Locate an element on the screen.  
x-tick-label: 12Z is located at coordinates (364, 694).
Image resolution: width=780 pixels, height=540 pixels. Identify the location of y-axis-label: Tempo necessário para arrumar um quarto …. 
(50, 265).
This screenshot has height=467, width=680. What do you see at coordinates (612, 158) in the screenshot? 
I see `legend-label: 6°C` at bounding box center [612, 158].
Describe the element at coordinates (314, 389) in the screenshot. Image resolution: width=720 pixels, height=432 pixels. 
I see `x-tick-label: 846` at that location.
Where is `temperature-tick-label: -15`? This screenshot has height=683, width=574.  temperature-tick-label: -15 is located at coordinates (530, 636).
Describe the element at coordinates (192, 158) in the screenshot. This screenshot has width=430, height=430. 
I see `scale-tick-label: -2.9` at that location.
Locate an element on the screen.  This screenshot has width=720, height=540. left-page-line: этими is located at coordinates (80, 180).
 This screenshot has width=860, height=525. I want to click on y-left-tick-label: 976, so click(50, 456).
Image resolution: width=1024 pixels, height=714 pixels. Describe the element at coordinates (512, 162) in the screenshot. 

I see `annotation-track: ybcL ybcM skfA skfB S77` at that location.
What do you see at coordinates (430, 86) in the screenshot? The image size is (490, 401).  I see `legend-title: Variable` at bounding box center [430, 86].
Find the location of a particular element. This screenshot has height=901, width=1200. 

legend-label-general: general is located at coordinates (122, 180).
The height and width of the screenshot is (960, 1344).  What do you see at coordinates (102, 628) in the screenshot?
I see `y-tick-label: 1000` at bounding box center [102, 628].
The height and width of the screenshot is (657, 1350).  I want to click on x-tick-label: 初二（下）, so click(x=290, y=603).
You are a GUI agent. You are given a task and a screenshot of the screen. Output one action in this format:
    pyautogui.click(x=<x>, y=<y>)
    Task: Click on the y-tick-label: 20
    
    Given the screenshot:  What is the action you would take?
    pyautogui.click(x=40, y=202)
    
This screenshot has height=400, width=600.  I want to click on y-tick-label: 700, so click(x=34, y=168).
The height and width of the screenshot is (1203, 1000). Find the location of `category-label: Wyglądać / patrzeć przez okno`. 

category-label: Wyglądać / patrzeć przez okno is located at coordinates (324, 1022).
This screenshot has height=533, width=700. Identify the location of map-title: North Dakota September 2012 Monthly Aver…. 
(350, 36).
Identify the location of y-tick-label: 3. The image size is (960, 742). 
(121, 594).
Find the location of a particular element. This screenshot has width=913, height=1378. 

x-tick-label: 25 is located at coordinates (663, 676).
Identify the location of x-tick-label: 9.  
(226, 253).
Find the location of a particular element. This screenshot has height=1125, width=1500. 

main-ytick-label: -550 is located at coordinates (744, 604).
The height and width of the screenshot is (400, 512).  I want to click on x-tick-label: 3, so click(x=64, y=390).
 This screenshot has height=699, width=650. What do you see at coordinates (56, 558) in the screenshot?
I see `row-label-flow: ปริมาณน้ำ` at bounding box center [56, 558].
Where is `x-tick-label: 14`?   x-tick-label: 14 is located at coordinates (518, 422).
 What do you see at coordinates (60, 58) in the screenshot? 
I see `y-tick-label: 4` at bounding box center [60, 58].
-- -- --
Assigned task - Please extract the whole listing above and reproduce it verbatim, line for line.

Exercise response -
Locate an element on the screen.  
x-tick-label: 12Z is located at coordinates (364, 694).
Image resolution: width=780 pixels, height=540 pixels. Identify the location of y-axis-label: Tempo necessário para arrumar um quarto …. 
(50, 265).
This screenshot has height=467, width=680. What do you see at coordinates (612, 158) in the screenshot? 
I see `legend-label: 6°C` at bounding box center [612, 158].
Describe the element at coordinates (314, 389) in the screenshot. Image resolution: width=720 pixels, height=432 pixels. 
I see `x-tick-label: 846` at that location.
Where is `temperature-tick-label: -15`? This screenshot has height=683, width=574.  temperature-tick-label: -15 is located at coordinates (530, 636).
Describe the element at coordinates (192, 158) in the screenshot. This screenshot has width=430, height=430. 
I see `scale-tick-label: -2.9` at that location.
Locate an element on the screen.  This screenshot has width=720, height=540. left-page-line: этими is located at coordinates (80, 180).
 This screenshot has width=860, height=525. I want to click on y-left-tick-label: 976, so click(50, 456).
Image resolution: width=1024 pixels, height=714 pixels. Describe the element at coordinates (512, 162) in the screenshot. 

I see `annotation-track: ybcL ybcM skfA skfB S77` at that location.
What do you see at coordinates (430, 86) in the screenshot? The image size is (490, 401).  I see `legend-title: Variable` at bounding box center [430, 86].
Find the location of a particular element. This screenshot has height=901, width=1200. 

legend-label-general: general is located at coordinates (122, 180).
The height and width of the screenshot is (960, 1344).  What do you see at coordinates (102, 628) in the screenshot?
I see `y-tick-label: 1000` at bounding box center [102, 628].
The height and width of the screenshot is (657, 1350).  I want to click on x-tick-label: 初二（下）, so click(x=290, y=603).
You are a GUI agent. You are given a task and a screenshot of the screen. Output one action in this format:
    pyautogui.click(x=<x>, y=<y>)
    Task: Click on the y-tick-label: 20
    
    Given the screenshot:  What is the action you would take?
    pyautogui.click(x=40, y=202)
    
This screenshot has height=400, width=600.  I want to click on y-tick-label: 700, so click(x=34, y=168).
The height and width of the screenshot is (1203, 1000). Find the location of `category-label: Wyglądać / patrzeć przez okno`. 

category-label: Wyglądać / patrzeć przez okno is located at coordinates (324, 1022).
This screenshot has height=533, width=700. Identify the location of map-title: North Dakota September 2012 Monthly Aver…. 
(350, 36).
Identify the location of y-tick-label: 3. The image size is (960, 742). 
(121, 594).
Find the location of a particular element. This screenshot has width=913, height=1378. 

x-tick-label: 25 is located at coordinates (663, 676).
Identify the location of x-tick-label: 9.  
(226, 253).
Find the location of a particular element. This screenshot has height=1125, width=1500. 

main-ytick-label: -550 is located at coordinates (744, 604).
The height and width of the screenshot is (400, 512).  I want to click on x-tick-label: 3, so click(x=64, y=390).
 This screenshot has height=699, width=650. What do you see at coordinates (56, 558) in the screenshot?
I see `row-label-flow: ปริมาณน้ำ` at bounding box center [56, 558].
Where is `x-tick-label: 14`?   x-tick-label: 14 is located at coordinates (518, 422).
 What do you see at coordinates (60, 58) in the screenshot? 
I see `y-tick-label: 4` at bounding box center [60, 58].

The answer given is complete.